Step-by-step explanation:
When magnesium reacts with sulfuric acid, the products are magnesium sulfate and hydrogen. The balanced chemical equation for this reaction is:
2Mg + H2SO4 → MgSO4 + H2
From the balanced equation, we can see that for every 2 moles of magnesium that react, 1 mole of magnesium sulfate is produced. Therefore, the amount of magnesium present in the magnesium sulfate can be calculated using the ratio of their molar masses. The molar mass of magnesium is 24.31 g/mol, and the molar mass of magnesium sulfate (MgSO4) is 120.37 g/mol.
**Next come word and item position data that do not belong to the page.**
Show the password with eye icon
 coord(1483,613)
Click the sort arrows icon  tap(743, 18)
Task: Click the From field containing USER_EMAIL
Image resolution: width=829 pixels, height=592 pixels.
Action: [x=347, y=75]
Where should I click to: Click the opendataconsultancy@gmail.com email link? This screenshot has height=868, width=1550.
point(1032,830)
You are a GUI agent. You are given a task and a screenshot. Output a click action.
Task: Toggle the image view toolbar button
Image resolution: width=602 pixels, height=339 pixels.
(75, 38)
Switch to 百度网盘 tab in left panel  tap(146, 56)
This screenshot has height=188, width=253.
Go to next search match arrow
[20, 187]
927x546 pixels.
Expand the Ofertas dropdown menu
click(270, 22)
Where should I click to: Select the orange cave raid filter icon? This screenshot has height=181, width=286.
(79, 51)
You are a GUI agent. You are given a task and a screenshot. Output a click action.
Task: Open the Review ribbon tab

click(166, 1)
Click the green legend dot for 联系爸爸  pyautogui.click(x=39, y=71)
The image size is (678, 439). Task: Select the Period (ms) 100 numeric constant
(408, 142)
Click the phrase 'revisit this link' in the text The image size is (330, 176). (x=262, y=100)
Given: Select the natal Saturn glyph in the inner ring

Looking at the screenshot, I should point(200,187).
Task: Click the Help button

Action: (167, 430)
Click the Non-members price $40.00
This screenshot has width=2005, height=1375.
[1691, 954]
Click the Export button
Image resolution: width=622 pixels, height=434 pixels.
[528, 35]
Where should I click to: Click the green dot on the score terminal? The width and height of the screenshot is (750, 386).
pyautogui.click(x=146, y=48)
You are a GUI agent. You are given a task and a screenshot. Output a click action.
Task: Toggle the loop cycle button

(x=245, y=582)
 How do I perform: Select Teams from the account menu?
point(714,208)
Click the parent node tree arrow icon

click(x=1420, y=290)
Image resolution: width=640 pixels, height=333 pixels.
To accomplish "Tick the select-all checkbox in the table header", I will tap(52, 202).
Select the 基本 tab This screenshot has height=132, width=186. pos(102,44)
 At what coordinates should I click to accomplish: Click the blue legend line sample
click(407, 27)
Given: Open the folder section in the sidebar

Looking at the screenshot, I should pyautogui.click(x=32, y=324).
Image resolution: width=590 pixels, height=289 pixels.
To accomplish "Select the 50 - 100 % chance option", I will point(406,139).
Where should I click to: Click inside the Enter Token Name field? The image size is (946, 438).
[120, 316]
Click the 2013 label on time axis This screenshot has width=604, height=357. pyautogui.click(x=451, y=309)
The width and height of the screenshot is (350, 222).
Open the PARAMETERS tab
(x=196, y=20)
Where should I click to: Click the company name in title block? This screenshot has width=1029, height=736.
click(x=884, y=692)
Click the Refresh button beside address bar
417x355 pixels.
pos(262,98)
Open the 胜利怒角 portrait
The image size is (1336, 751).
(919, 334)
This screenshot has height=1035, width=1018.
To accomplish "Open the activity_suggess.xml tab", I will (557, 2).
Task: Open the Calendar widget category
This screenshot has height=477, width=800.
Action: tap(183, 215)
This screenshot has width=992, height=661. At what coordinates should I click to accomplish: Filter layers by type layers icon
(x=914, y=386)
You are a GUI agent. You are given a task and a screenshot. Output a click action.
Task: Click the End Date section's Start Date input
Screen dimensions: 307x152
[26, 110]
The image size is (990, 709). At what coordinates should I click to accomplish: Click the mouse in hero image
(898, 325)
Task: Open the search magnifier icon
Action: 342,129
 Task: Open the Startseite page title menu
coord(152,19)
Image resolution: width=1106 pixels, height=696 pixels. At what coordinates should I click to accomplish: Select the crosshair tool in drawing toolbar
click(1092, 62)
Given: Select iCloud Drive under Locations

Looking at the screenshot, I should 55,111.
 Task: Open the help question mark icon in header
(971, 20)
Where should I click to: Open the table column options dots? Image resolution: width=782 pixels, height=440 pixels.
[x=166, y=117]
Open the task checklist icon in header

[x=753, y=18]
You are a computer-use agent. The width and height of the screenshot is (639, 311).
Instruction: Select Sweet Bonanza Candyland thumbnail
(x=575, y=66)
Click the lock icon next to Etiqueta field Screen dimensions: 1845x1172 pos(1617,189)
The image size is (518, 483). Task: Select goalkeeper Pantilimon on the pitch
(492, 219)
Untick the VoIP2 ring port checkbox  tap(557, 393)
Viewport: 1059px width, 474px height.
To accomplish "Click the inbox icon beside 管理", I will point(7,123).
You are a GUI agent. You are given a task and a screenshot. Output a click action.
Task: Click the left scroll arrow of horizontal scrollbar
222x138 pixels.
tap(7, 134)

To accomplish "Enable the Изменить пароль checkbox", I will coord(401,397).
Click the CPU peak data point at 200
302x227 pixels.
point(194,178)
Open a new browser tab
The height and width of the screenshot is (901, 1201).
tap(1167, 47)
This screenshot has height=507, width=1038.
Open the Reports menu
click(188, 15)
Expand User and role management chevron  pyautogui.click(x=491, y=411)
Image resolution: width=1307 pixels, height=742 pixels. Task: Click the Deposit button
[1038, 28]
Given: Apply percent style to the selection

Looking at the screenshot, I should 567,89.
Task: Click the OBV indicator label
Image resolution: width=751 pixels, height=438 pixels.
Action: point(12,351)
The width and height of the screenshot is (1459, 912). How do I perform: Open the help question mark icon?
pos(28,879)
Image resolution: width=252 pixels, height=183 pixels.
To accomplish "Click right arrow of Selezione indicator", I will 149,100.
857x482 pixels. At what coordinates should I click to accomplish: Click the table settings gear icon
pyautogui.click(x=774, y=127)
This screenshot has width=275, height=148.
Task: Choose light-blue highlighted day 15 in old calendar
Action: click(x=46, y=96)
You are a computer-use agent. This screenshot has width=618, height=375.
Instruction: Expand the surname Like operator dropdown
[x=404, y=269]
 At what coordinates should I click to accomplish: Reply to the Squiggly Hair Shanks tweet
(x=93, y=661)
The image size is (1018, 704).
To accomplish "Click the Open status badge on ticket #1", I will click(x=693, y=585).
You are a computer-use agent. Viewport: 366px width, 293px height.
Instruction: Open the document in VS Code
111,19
Let's calculate the mass of magnesium sulfate produced:
2 moles of magnesium sulfate = 2 * 120.37 g = 240.74 g
Now, we can use the following ratio:
Magnesium sulfate produced : Magnesium present = 240.74 g : 15 g
Cross-multiplying,
Magnesium sulfate produced = (240.74 g * 15 g) / 15 g = 240.74 g
Therefore, 240.74 grams of magnesium sulfate will be present if there are 15 grams of magnesium at the start of the reaction.